__EXERCISE OBJECTIVE__
Only one stretch of the data below should be repeated: the lines from the line containing "Screen dimensions: 705x396" through the line containing "Task: Click the divider", inclusive, exactly as they are.

__Stored data entries__
= Beginning of Section =

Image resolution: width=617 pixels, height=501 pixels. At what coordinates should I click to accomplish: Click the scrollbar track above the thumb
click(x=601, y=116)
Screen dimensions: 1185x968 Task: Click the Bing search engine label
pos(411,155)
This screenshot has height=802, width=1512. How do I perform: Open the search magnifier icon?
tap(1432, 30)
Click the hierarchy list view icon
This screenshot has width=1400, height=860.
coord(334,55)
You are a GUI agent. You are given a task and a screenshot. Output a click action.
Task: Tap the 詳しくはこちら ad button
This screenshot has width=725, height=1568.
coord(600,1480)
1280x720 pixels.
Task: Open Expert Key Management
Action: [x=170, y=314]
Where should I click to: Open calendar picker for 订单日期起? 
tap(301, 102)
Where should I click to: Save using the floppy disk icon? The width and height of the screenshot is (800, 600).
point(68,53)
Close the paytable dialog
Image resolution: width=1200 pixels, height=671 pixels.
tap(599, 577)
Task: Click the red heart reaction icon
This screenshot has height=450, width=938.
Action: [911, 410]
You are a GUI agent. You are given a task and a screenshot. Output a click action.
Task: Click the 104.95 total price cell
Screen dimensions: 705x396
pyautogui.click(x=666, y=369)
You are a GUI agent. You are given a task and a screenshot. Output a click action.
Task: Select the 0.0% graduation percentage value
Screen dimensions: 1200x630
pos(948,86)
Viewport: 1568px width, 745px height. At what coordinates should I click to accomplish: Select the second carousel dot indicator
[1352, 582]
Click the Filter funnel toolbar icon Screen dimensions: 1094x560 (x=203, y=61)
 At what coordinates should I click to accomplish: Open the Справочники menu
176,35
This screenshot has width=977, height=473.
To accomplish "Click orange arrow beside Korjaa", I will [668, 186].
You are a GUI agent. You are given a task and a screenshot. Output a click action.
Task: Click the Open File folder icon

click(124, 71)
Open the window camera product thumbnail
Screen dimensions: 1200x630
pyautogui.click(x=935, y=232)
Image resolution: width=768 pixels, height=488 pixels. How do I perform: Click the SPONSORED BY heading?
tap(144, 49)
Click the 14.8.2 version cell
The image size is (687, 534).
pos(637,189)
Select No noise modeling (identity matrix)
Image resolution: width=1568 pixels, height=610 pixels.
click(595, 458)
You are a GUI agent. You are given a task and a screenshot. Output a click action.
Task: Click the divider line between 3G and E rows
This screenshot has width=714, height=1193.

= End of Section =

__REPLY__
Screen dimensions: 705x396
pyautogui.click(x=666, y=369)
You are a GUI agent. You are given a task and a screenshot. Output a click action.
Task: Select the 0.0% graduation percentage value
Screen dimensions: 1200x630
pos(948,86)
Viewport: 1568px width, 745px height. At what coordinates should I click to accomplish: Select the second carousel dot indicator
[1352, 582]
Click the Filter funnel toolbar icon Screen dimensions: 1094x560 (x=203, y=61)
 At what coordinates should I click to accomplish: Open the Справочники menu
176,35
This screenshot has width=977, height=473.
To accomplish "Click orange arrow beside Korjaa", I will [668, 186].
You are a GUI agent. You are given a task and a screenshot. Output a click action.
Task: Click the Open File folder icon

click(124, 71)
Open the window camera product thumbnail
Screen dimensions: 1200x630
pyautogui.click(x=935, y=232)
Image resolution: width=768 pixels, height=488 pixels. How do I perform: Click the SPONSORED BY heading?
tap(144, 49)
Click the 14.8.2 version cell
The image size is (687, 534).
pos(637,189)
Select No noise modeling (identity matrix)
Image resolution: width=1568 pixels, height=610 pixels.
click(595, 458)
You are a GUI agent. You are given a task and a screenshot. Output a click action.
Task: Click the divider line between 3G and E rows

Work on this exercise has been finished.